───── Exercise input

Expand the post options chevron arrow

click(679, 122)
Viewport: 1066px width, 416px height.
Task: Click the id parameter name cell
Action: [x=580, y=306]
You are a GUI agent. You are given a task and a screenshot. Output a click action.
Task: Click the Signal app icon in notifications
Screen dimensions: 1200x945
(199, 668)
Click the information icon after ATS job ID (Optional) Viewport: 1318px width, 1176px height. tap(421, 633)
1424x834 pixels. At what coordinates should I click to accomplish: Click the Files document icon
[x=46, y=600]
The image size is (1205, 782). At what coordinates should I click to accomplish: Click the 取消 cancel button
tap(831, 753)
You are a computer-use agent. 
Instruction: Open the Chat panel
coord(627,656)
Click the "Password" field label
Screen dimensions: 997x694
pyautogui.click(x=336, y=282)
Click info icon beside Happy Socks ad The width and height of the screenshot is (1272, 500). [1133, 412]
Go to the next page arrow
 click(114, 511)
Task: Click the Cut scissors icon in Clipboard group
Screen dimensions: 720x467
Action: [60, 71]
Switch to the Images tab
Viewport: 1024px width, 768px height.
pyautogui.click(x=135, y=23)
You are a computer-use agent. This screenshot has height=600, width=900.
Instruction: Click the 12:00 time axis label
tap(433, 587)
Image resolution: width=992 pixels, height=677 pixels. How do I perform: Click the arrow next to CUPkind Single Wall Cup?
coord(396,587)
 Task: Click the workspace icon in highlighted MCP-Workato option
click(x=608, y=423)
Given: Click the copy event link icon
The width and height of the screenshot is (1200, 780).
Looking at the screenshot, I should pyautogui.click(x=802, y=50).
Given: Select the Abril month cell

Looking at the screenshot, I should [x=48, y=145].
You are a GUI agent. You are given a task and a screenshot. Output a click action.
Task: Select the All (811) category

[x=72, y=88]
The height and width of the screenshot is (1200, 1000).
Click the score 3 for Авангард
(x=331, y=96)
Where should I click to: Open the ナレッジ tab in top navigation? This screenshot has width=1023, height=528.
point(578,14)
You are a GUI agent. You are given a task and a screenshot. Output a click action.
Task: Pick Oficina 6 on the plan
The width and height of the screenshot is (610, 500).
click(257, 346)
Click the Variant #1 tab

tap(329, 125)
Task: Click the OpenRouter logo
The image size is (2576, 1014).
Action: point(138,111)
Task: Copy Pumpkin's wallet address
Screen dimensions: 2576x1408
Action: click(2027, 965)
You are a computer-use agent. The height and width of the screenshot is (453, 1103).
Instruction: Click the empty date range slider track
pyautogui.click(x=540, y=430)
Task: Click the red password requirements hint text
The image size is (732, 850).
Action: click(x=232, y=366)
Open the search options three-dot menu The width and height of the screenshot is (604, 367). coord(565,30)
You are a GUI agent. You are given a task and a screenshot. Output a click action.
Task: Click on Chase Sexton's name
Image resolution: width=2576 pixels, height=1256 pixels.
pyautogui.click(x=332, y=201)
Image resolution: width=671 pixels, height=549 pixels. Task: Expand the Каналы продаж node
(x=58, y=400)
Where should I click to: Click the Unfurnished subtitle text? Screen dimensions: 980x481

──────────

#### What you should do
Every record above must be printed again exactly as it stands.

#### Your response
Expand the post options chevron arrow

click(679, 122)
Viewport: 1066px width, 416px height.
Task: Click the id parameter name cell
Action: [x=580, y=306]
You are a GUI agent. You are given a task and a screenshot. Output a click action.
Task: Click the Signal app icon in notifications
Screen dimensions: 1200x945
(199, 668)
Click the information icon after ATS job ID (Optional) Viewport: 1318px width, 1176px height. tap(421, 633)
1424x834 pixels. At what coordinates should I click to accomplish: Click the Files document icon
[x=46, y=600]
The image size is (1205, 782). At what coordinates should I click to accomplish: Click the 取消 cancel button
tap(831, 753)
You are a computer-use agent. 
Instruction: Open the Chat panel
coord(627,656)
Click the "Password" field label
Screen dimensions: 997x694
pyautogui.click(x=336, y=282)
Click info icon beside Happy Socks ad The width and height of the screenshot is (1272, 500). [1133, 412]
Go to the next page arrow
 click(114, 511)
Task: Click the Cut scissors icon in Clipboard group
Screen dimensions: 720x467
Action: [60, 71]
Switch to the Images tab
Viewport: 1024px width, 768px height.
pyautogui.click(x=135, y=23)
You are a computer-use agent. This screenshot has height=600, width=900.
Instruction: Click the 12:00 time axis label
tap(433, 587)
Image resolution: width=992 pixels, height=677 pixels. How do I perform: Click the arrow next to CUPkind Single Wall Cup?
coord(396,587)
 Task: Click the workspace icon in highlighted MCP-Workato option
click(x=608, y=423)
Given: Click the copy event link icon
The width and height of the screenshot is (1200, 780).
Looking at the screenshot, I should pyautogui.click(x=802, y=50).
Given: Select the Abril month cell

Looking at the screenshot, I should [x=48, y=145].
You are a GUI agent. You are given a task and a screenshot. Output a click action.
Task: Select the All (811) category

[x=72, y=88]
The height and width of the screenshot is (1200, 1000).
Click the score 3 for Авангард
(x=331, y=96)
Where should I click to: Open the ナレッジ tab in top navigation? This screenshot has width=1023, height=528.
point(578,14)
You are a GUI agent. You are given a task and a screenshot. Output a click action.
Task: Pick Oficina 6 on the plan
The width and height of the screenshot is (610, 500).
click(257, 346)
Click the Variant #1 tab

tap(329, 125)
Task: Click the OpenRouter logo
The image size is (2576, 1014).
Action: point(138,111)
Task: Copy Pumpkin's wallet address
Screen dimensions: 2576x1408
Action: click(2027, 965)
You are a computer-use agent. The height and width of the screenshot is (453, 1103).
Instruction: Click the empty date range slider track
pyautogui.click(x=540, y=430)
Task: Click the red password requirements hint text
The image size is (732, 850).
Action: click(x=232, y=366)
Open the search options three-dot menu The width and height of the screenshot is (604, 367). coord(565,30)
You are a GUI agent. You are given a task and a screenshot. Output a click action.
Task: Click on Chase Sexton's name
Image resolution: width=2576 pixels, height=1256 pixels.
pyautogui.click(x=332, y=201)
Image resolution: width=671 pixels, height=549 pixels. Task: Expand the Каналы продаж node
(x=58, y=400)
Where should I click to: Click the Unfurnished subtitle text? Screen dimensions: 980x481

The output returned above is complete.